Qué buenos amigos eran todos: “Polito, ¿qué tal fueron los estudios este año?” y mi contestación era siempre indefectible: muy bien don… Y es que ser mal estudiante en el Aspirantazo era casi pecado. Porque te enseñaban a estudiar y sino estudiabas te aburrías como una ostra. Hasta que llegó el suspenso en dibujo.

Por la fila de Tagarro y Cuno seguía el comercio de Valderas y después los juzgados, de los que parecía ser eterno juez don Alberto. Y seguían los ultramarinos de Pollán y el bar Astur del señor Florencio. Después estaba el bazar de Mario y el banco Central con su director don Benigno Reyero.

A la farmacia de don Gonzalo, en la otra acera, camino de Astorga, seguía la ferretería de don Benigno Isla Carracedo. “Tu y yo tenemos que ser algo parientes porque el segundo apellido es el mismo”, me apuntaba siempre don Benigno. Y la peluquería de Casasola, junto al sanatorio de don Martiniano (“¿Me puedes decir, Carmen, para que quiere Polito el dibujo si va a ser cura?”, le espetaba a su mujer el cirujano); unos solares con pista de baile incluida y la casa de don Trinidad el chocolatero, hasta llegar a la panadería de ‘La Manjona’.

Seguía la casa cerrada de don Salustiano con el garaje Fuertes de bicicletas, nuestra casa, la de Domingo el peluquero y su mujer María la escabechera, la de Aurora Ogando y su cuñado Tomás Pérez, para concluir los soportales con la casa de la familia Alonso y sus fábricas de curtidos, junto con la fábrica de gaseosas de Castro y la fábrica de Imperiales, en una familia llena de artistas, escritores, poetas y músicos.

En la acera contraria nos habíamos quedado en el banco Central. Seguía la casa donde don Víctor, que daba clase de todo y en todo, la vivienda de don José de Paz, la cantina del señor Rafael y la casa de los curas, con don Francisco a la cabeza. Seguía la tienda de muebles Paz, el chalet de los Pérez y el garaje de Petronila, de bicicletas. Tras cruzar las currupias, estaba la tienda del señor Miguel el de Elsa (Eléctricas Leonesas SA), la Academia, la casa de Candelas (la del Bilbao) y sus hermanas, las viviendas del señor Higinio Amigo y su familia, la de los padres de Gerardo y Pedrín y las casas de los Tagarros.

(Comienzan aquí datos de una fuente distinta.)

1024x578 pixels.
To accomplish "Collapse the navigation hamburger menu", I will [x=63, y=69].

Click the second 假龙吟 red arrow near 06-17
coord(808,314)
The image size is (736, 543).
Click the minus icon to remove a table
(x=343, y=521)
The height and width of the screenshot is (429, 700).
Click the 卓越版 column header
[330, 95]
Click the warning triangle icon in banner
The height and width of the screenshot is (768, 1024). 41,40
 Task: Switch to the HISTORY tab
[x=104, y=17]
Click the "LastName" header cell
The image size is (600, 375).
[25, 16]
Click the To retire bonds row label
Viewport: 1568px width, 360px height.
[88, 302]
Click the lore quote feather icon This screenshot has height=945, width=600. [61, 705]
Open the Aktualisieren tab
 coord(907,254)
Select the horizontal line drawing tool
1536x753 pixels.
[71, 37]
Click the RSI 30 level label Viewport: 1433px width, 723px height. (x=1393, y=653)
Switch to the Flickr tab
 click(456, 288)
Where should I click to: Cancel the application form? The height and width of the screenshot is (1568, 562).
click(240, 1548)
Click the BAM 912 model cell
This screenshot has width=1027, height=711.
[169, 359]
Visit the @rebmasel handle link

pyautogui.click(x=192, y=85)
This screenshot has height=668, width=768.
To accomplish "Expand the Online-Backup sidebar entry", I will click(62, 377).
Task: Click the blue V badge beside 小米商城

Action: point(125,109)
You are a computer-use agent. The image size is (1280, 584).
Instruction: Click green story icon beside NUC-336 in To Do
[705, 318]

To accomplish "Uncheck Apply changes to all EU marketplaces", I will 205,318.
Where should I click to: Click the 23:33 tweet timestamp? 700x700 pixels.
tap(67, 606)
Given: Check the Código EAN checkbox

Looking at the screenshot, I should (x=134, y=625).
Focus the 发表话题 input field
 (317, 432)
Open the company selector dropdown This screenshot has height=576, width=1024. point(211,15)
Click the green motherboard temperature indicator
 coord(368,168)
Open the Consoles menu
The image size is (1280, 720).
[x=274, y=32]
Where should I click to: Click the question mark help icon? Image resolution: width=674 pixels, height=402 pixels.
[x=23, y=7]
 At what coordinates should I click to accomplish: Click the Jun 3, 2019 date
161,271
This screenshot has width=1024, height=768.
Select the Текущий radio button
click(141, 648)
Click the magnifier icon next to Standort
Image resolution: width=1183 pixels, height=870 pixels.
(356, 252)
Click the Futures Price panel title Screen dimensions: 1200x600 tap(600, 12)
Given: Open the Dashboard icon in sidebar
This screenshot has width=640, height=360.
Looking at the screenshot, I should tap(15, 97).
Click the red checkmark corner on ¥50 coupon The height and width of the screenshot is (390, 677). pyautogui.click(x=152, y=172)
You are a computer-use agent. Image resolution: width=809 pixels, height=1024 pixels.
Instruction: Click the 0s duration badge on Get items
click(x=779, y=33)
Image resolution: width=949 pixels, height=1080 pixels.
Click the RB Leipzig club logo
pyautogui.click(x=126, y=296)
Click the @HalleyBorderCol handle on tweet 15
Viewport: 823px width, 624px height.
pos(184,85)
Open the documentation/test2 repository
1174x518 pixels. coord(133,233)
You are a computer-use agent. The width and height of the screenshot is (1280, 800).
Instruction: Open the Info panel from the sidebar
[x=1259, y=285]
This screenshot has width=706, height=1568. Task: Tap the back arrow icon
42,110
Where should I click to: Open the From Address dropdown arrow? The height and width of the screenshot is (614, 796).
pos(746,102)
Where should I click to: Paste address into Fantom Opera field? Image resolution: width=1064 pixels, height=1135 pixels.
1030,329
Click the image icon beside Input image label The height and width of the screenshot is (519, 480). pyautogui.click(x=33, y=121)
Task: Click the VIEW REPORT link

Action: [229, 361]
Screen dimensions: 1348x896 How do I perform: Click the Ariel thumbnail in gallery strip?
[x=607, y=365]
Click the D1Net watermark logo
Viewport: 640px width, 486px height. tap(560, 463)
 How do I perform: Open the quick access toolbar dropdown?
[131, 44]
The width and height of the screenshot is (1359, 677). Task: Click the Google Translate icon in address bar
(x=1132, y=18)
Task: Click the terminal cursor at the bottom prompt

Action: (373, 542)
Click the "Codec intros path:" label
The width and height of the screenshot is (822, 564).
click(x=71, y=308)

Era una calle Astorga ilustre que además, uno de sus vecinos, don Víctor, tuvo la feliz idea de darme una par de tardes clase de dibujo lineal, con una serie de secretos que mi profesos salmantino no me había dado. Hasta tal punto, que con un lapicero, un compás y un cartabón me enseñó a dibujar una Virgen de la Anunciación casi perfecta, que me valió casi un sobresaliente en el mes de septiembre.

Eran recuerdos de aquella calle Astorga de mi infancia y juventud, por donde paso casi todos los días, para seguir recordando pasos y pasos repetidos por el viejo adoquinado, pisando nuevas piedras, ficticiamente envejecidas.

Hasta pronto, si mi salud no se cansa. Gracias a todos, amigos.